## TASK STATEMENT
Some of the lines below need repeating. Reproduce exactly those between the lines holding "The image size is (827, 535)." and "Task: Select the Generate radio option", inclusive.

(Saved data entries)
◆ ◆ ◆ ◆ ◆ ◆ ◆
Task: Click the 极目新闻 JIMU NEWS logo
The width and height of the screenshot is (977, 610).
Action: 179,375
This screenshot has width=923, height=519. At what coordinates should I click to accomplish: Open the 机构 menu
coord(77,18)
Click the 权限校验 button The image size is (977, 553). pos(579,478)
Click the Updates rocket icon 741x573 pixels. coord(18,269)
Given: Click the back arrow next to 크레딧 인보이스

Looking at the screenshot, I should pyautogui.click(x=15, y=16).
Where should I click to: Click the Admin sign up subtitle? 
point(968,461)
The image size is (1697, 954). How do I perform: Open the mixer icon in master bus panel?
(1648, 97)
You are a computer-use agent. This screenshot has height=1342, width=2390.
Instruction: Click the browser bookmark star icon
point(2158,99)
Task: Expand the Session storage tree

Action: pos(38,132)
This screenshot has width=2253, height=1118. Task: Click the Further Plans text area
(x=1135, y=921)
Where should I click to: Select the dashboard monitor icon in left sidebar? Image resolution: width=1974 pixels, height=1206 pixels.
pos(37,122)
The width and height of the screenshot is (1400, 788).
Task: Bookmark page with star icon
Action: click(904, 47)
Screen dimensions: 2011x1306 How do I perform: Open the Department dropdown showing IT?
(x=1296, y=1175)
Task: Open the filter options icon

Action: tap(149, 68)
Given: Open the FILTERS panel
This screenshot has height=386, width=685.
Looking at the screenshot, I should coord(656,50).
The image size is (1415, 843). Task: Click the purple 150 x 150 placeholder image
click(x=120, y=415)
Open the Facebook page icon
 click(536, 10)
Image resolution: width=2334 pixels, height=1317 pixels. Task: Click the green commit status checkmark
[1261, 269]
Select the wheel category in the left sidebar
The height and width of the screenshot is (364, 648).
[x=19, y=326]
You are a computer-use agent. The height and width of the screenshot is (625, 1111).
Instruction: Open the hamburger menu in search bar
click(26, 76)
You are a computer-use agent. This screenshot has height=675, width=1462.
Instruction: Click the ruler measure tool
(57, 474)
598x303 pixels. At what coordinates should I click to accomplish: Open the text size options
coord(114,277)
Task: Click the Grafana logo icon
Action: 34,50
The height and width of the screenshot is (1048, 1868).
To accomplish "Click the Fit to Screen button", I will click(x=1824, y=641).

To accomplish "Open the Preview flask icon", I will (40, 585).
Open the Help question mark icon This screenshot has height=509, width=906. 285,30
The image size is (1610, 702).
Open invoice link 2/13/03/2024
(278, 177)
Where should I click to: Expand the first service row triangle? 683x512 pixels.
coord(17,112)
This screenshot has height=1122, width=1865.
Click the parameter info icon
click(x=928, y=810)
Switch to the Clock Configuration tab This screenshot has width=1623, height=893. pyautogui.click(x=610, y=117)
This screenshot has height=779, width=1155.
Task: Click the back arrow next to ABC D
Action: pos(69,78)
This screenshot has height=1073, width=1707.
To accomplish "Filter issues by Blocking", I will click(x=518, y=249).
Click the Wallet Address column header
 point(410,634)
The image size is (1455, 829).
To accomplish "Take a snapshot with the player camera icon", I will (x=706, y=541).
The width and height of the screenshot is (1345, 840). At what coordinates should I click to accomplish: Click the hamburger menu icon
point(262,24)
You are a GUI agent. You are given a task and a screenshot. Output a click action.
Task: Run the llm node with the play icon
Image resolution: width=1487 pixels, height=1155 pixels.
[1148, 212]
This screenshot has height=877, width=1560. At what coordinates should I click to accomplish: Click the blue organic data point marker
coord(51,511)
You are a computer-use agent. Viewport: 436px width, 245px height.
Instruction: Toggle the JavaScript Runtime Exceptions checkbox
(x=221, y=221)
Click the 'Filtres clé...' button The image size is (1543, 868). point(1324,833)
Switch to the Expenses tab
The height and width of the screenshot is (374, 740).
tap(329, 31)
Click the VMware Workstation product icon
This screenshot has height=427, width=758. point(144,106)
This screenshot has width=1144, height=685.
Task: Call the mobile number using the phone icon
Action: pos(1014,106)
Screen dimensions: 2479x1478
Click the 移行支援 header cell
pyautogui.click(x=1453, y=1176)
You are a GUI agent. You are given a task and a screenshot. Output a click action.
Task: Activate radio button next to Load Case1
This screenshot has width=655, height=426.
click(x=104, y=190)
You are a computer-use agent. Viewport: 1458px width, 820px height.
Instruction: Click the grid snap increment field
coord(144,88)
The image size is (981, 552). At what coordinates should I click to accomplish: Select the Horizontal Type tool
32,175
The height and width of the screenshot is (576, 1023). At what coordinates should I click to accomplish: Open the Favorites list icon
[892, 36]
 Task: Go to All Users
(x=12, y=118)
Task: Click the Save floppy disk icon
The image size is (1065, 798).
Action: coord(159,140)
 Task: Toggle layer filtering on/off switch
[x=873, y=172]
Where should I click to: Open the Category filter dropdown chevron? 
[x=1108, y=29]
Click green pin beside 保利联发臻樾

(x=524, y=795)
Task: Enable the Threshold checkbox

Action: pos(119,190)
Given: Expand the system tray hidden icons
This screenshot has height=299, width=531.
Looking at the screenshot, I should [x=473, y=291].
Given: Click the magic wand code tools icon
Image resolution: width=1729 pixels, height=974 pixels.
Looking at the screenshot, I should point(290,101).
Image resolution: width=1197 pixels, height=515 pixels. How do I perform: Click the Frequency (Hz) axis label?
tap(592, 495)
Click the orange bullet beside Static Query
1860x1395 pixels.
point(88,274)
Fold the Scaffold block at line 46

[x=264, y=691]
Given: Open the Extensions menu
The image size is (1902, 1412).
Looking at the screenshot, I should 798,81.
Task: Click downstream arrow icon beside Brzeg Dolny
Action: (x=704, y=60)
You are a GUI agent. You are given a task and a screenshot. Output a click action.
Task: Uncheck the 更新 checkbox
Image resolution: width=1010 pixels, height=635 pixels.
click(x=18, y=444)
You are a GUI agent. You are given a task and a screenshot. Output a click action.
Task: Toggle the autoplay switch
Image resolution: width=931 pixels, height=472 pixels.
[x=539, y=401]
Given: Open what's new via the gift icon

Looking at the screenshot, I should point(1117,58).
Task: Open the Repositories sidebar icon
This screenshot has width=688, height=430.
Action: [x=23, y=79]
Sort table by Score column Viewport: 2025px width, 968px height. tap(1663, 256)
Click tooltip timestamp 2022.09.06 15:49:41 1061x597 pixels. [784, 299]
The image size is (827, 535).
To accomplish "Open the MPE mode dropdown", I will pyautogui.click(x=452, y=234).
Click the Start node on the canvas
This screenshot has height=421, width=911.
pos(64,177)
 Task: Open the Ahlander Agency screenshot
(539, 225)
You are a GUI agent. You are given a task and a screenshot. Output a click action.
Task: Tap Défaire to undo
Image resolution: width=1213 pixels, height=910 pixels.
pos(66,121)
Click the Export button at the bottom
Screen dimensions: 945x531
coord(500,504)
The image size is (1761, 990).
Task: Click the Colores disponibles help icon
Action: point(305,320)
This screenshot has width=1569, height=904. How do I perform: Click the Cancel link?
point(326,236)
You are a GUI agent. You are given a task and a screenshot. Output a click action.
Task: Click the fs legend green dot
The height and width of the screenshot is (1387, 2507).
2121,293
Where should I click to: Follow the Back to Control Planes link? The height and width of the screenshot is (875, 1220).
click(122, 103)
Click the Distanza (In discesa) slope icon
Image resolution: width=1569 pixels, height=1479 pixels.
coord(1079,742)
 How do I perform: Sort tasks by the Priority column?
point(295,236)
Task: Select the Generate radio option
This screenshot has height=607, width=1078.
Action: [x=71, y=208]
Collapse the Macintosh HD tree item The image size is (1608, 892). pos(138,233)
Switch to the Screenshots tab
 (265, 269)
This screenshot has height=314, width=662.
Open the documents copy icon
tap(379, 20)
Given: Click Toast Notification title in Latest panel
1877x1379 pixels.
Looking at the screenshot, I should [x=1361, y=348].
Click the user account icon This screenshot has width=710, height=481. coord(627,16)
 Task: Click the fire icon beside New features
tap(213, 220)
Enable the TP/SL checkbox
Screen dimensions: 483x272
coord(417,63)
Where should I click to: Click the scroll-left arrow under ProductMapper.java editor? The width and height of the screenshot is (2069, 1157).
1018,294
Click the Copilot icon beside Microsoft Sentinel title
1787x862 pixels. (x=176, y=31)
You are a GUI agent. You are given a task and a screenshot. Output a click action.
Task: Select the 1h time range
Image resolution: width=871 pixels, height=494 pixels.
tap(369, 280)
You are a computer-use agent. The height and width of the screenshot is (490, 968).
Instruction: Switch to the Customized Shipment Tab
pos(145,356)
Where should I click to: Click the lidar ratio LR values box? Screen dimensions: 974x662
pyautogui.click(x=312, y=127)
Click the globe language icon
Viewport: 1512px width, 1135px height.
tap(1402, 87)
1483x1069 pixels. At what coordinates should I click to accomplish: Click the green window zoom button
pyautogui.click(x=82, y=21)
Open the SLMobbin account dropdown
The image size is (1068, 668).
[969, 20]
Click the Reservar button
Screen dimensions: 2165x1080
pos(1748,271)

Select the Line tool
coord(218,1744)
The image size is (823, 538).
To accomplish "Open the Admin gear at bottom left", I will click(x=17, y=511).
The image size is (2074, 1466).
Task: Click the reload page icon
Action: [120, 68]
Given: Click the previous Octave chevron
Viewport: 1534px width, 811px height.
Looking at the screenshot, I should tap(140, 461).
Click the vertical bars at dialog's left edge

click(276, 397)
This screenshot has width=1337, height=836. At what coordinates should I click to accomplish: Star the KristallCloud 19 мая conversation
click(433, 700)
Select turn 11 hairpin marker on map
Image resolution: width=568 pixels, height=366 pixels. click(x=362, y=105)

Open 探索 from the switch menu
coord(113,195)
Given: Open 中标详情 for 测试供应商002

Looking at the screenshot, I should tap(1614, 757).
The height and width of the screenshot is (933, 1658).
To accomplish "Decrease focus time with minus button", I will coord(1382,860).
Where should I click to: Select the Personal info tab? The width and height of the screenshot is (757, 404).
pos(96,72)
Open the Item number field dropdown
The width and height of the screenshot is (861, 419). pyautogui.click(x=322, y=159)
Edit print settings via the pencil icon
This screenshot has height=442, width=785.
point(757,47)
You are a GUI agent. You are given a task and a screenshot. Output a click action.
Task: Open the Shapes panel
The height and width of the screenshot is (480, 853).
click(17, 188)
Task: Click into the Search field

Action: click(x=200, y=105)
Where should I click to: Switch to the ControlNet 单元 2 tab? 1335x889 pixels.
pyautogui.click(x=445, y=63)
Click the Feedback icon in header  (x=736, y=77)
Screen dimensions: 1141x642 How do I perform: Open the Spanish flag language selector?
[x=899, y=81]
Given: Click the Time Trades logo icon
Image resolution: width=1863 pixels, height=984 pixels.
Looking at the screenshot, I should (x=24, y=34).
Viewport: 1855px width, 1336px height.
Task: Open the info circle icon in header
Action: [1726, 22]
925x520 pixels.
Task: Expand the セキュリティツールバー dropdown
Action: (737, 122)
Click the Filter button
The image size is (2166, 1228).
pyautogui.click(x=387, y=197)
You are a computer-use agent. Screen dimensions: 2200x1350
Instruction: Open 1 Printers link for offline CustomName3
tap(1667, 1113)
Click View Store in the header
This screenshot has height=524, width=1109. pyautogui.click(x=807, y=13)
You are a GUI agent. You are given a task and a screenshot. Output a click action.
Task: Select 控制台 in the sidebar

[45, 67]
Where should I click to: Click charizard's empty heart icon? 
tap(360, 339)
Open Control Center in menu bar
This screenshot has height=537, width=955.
◆ ◆ ◆ ◆ ◆ ◆ ◆
## RESPONSE TO THE TASK
The image size is (827, 535).
To accomplish "Open the MPE mode dropdown", I will pyautogui.click(x=452, y=234).
Click the Start node on the canvas
This screenshot has height=421, width=911.
pos(64,177)
 Task: Open the Ahlander Agency screenshot
(539, 225)
You are a GUI agent. You are given a task and a screenshot. Output a click action.
Task: Tap Défaire to undo
Image resolution: width=1213 pixels, height=910 pixels.
pos(66,121)
Click the Export button at the bottom
Screen dimensions: 945x531
coord(500,504)
The image size is (1761, 990).
Task: Click the Colores disponibles help icon
Action: point(305,320)
This screenshot has width=1569, height=904. How do I perform: Click the Cancel link?
point(326,236)
You are a GUI agent. You are given a task and a screenshot. Output a click action.
Task: Click the fs legend green dot
The height and width of the screenshot is (1387, 2507).
2121,293
Where should I click to: Follow the Back to Control Planes link? The height and width of the screenshot is (875, 1220).
click(122, 103)
Click the Distanza (In discesa) slope icon
Image resolution: width=1569 pixels, height=1479 pixels.
coord(1079,742)
 How do I perform: Sort tasks by the Priority column?
point(295,236)
Task: Select the Generate radio option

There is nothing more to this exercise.